Motor coordination dysfunction induced by gold nanorods core/silver shell nanostructures in mice: disruption in mitochondrial transport and neurotransmitter release

Abstract

The risk of exposure to silver nanoparticles (AgNPs) is becoming increasingly widespread and causes great concern. Since AgNPs induce blood–brain barrier destruction and accumulate in the brain, it is of great significance to inquire into their biological effects in the central nervous system (CNS). This study selected gold core/silver shell nanostructures (for simplicity termed as silver nanorods, AgNRs) as a model for AgNPs and investigated the neurotoxicity and mechanism in mice by single dose of intracerebroventricular (i.c.v.) administration.
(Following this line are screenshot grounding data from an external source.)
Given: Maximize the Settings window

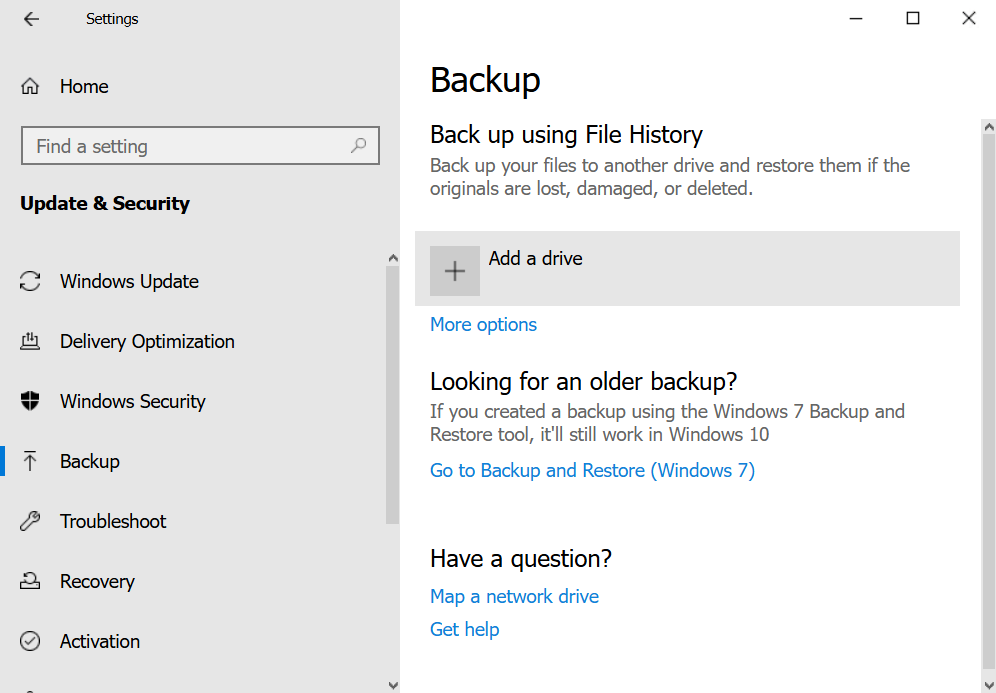Looking at the screenshot, I should [x=912, y=19].
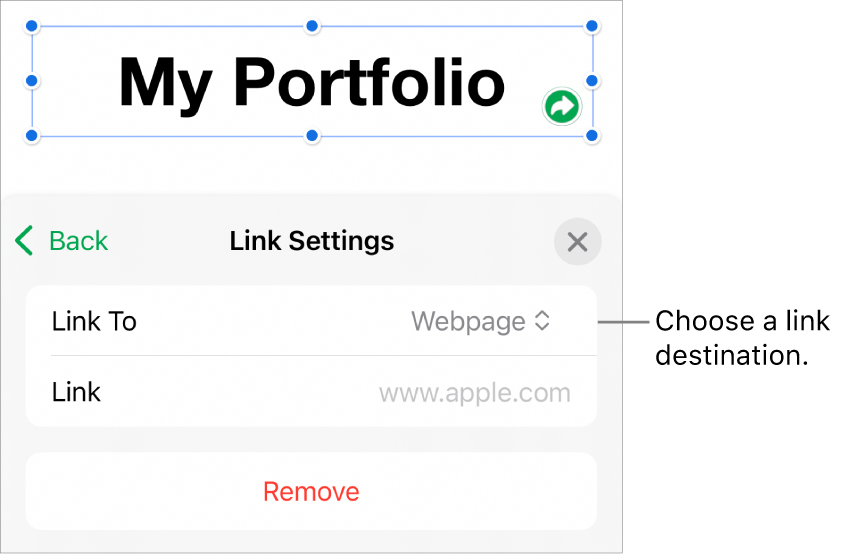Click the left-middle selection handle
The width and height of the screenshot is (846, 556).
coord(32,80)
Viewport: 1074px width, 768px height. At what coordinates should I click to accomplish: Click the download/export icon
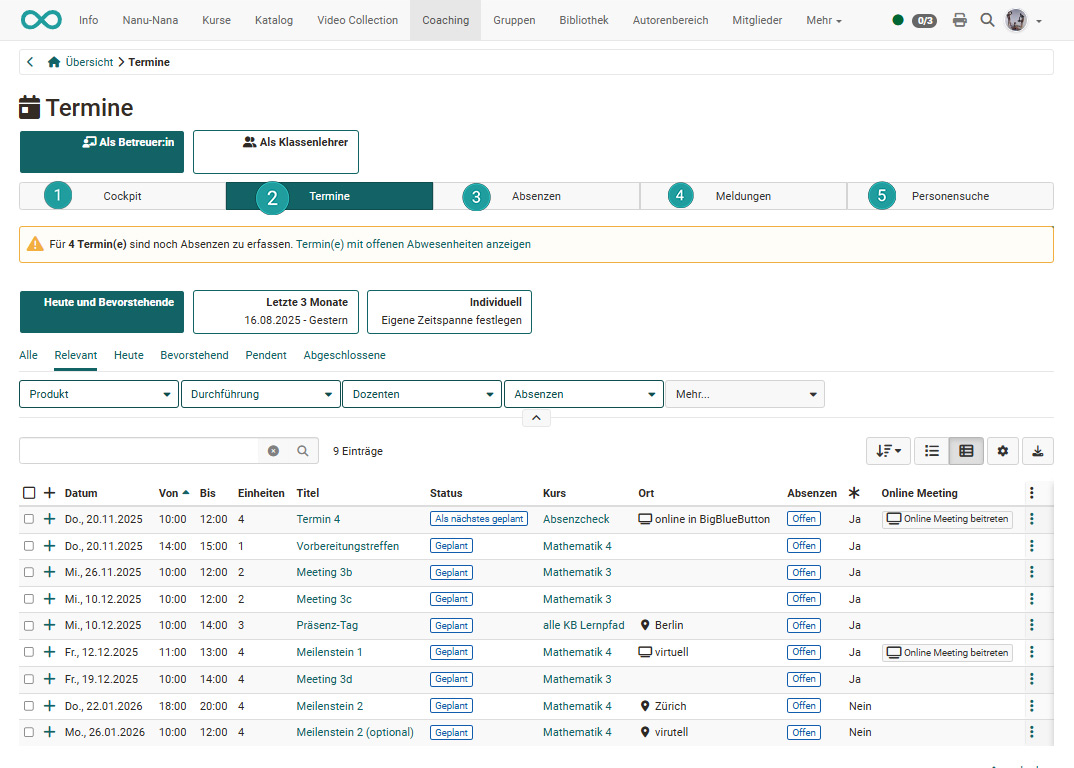pyautogui.click(x=1037, y=451)
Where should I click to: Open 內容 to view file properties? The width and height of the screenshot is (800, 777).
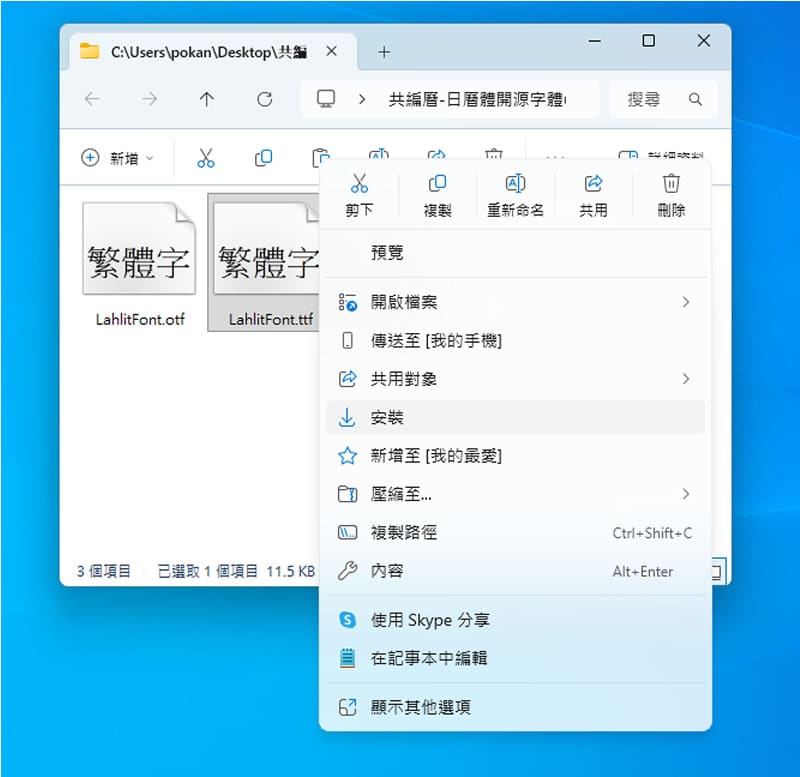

Behavioral changes of the mice were weekly monitored by multiple behavioral tests. Significant reduction in residence time on Rota-rod treadmills was observed for AgNRs treated mice at all the test time-points after the administration, clearly indicating a motor coordination dysfunction. Pathological examination revealed significant loss of tyrosine hydroxylase (TH)-positive neurons in the substantia nigra pars compacta (SNpc) and TH-positive fibers in the striatum, which are two important brain regions regulating motor function. In primary mesencephalic neuron, both speed and percentage of mitochondrion moving in anterograde direction were decreased by AgNRs treatment, along with great reduction in neurotransmitter vesicle release efficacy. Taken together, i.c.v. administrated AgNRs impaired the nigro-striatal pathway and disrupted the mitochondrial axonal transport and neurotransmitter release may underlie the motor coordination dysfunction.